For example, and with reference back to Table 16, if 
the RAMs 1610 are addressed by circuit 1620 for instruction 
firing time T16, CACHEO, CACHE2 , and CACHE3 would respond 
with instructions thereby comprising a hit indication on 
those cache partitions. Cache 1 would not respond and that 
would constitute a miss indication and this would be 
determined by circuit 1640 over line 1520g. Thus, each 
instruction, for instruction firing time T16, is delivered 
over bus 1632 into the SCSM attacher 1650 wherein dynamic 
SCSM information, if any, is added to the instruction by an 
SCSM attacher hardware 1650. For example, hardware 1650 
can replace the static SCSM procedural level information 
(which is a relative value) with the actual ' procedural 
level values. The actual values are generataed from a 
procedural level counter data and the static SCSM 
information. 

When all of the instructions associated with an 
individual firing time have been read from the RAM 1610, 
the hit and miss circuit 1640 over lines 1646 informs the 
instruction cache control unit 1660 of this information. 

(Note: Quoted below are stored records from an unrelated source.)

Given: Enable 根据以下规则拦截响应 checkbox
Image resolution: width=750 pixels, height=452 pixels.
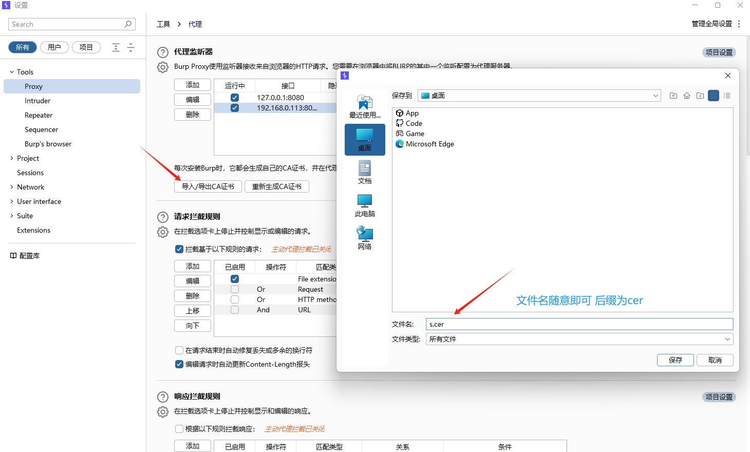Looking at the screenshot, I should pos(179,429).
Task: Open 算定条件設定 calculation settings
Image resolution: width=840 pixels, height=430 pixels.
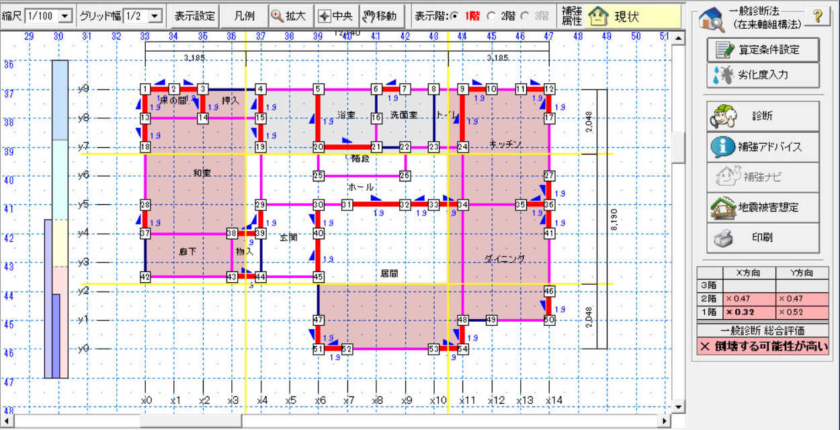Action: (763, 50)
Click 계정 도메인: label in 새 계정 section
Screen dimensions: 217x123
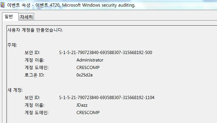(36, 112)
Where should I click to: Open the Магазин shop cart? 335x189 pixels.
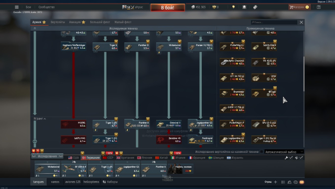[x=299, y=7]
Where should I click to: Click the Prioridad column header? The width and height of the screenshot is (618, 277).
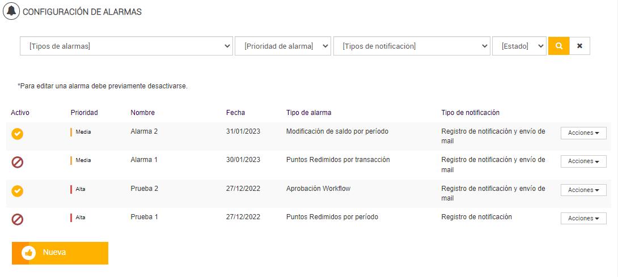(x=84, y=113)
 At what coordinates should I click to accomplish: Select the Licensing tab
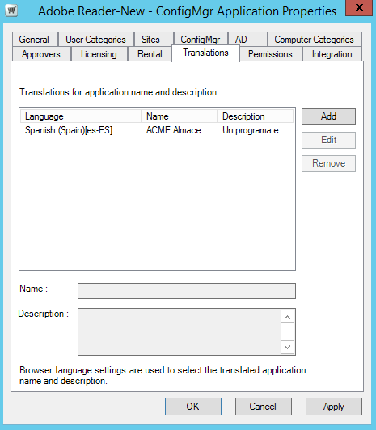(99, 54)
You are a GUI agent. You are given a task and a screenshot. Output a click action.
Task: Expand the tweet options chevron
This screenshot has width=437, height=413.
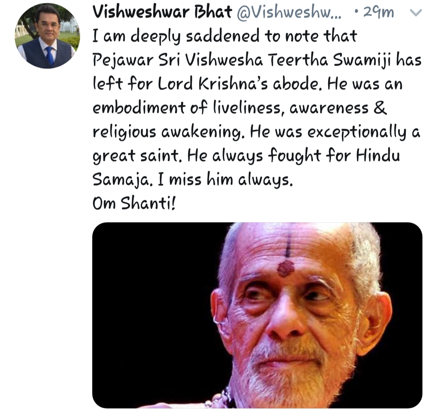[x=416, y=13]

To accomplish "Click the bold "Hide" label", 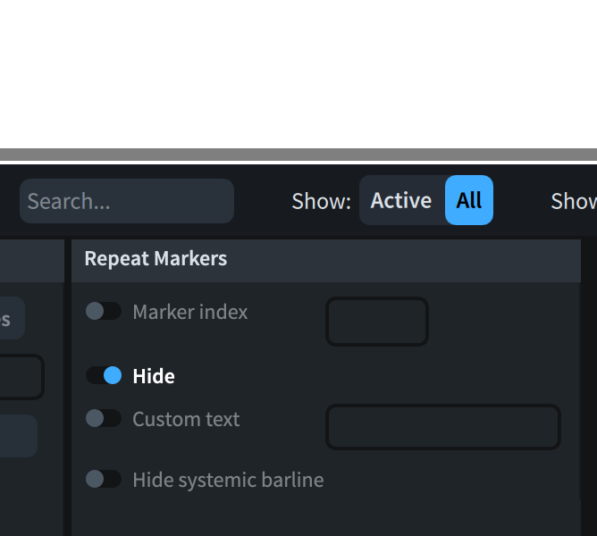I will click(154, 376).
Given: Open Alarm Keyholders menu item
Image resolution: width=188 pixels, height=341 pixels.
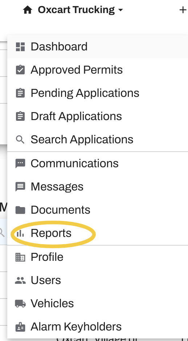Looking at the screenshot, I should pos(98,326).
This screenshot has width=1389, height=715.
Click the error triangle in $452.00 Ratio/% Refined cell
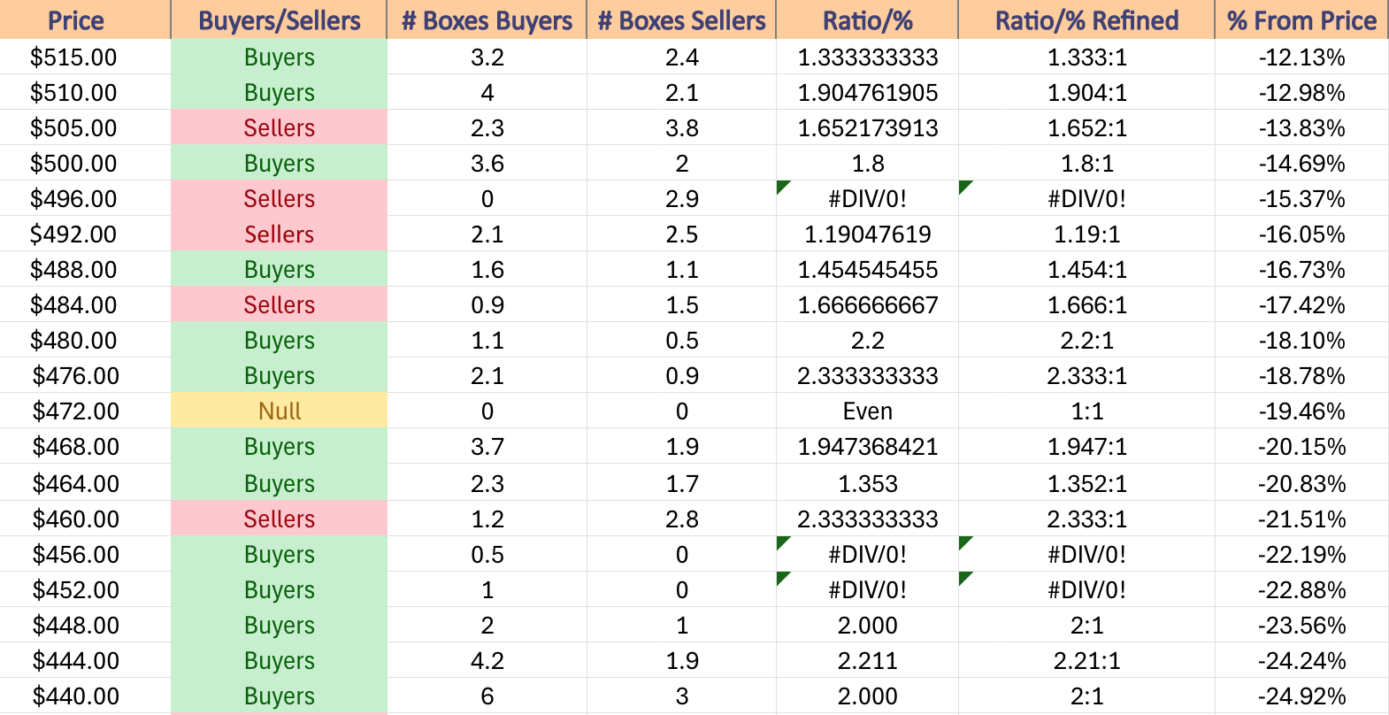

The instruction cache context control unit 1660 contains 
the next instruction firing time register, a part of the 
instruction cache control 1518 which increments the 
instruction firing time to the next value. Hence, in the 
example, upon the completion of reading all instructions 
associated with instruction firing time T16, the 
instruction cache context control unit 1660 increments to 
the next firing time, T17, and delivers this information 
over lines 1664 to an access resolution circuit 1670, and 
over lines 1520f to the tag compare and privilege check 
circuit 1630. Also note that there may be firing times 
which have no valid instructions, possibly due to 
operational dependencies detected by the TOLL software. In 
this case, no instructions would be fetched from the cache 
and transmitted to the PIQ interface. 

The access resolution circuit 1670 coordinates which 
circuitry has access to the instruction cache RAMs 1610.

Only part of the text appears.